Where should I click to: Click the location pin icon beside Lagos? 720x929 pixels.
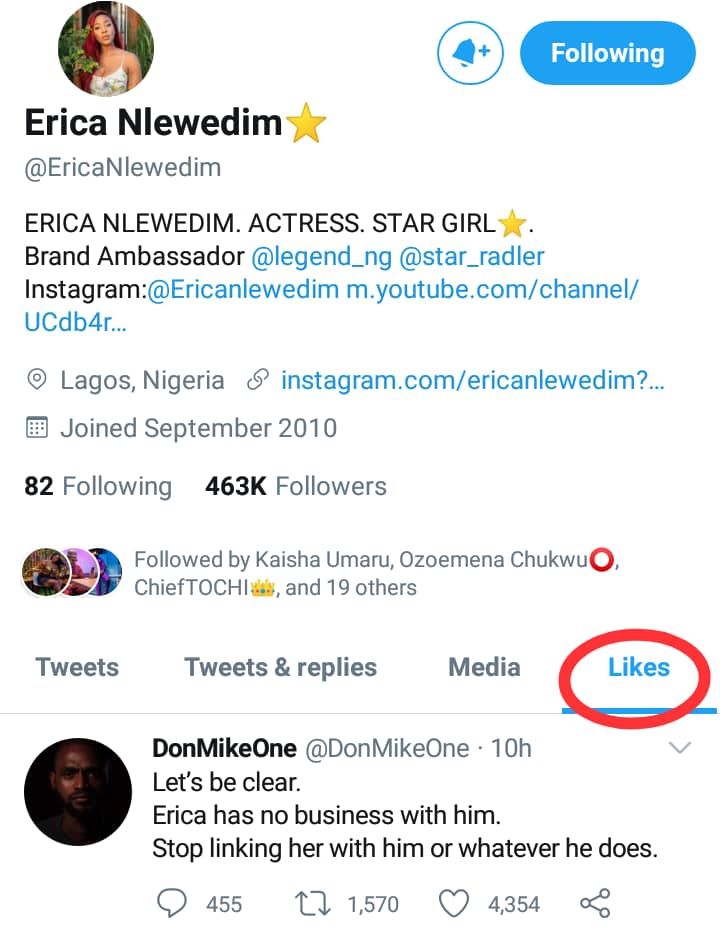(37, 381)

--*--

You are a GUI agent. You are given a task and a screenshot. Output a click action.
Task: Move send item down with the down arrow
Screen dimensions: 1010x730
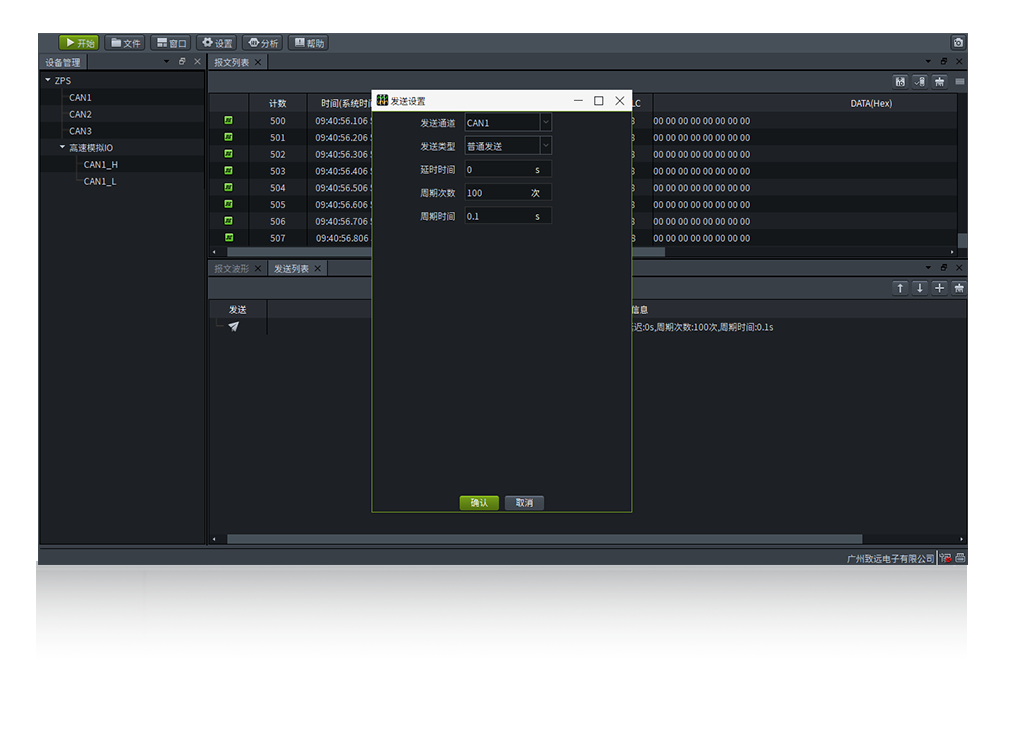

--*--

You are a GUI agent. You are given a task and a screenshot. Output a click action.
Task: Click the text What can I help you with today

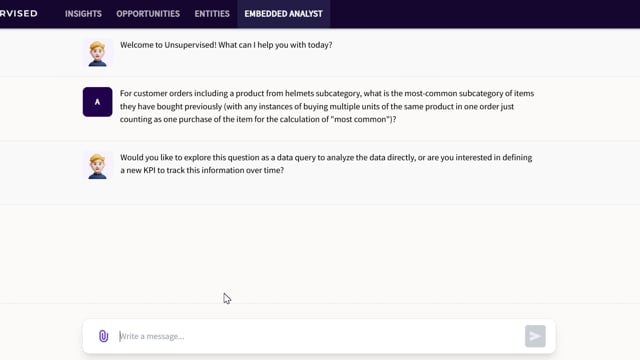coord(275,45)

--*--

*Directions for this task*
Reproduce, exactly as they stand in the data above, the lines from the one that holds "Task: Move send item down with the down arrow" to the one that holds "Screen dimensions: 1010x730", inclusive.

*Solved exercise*
Task: Move send item down with the down arrow
Screen dimensions: 1010x730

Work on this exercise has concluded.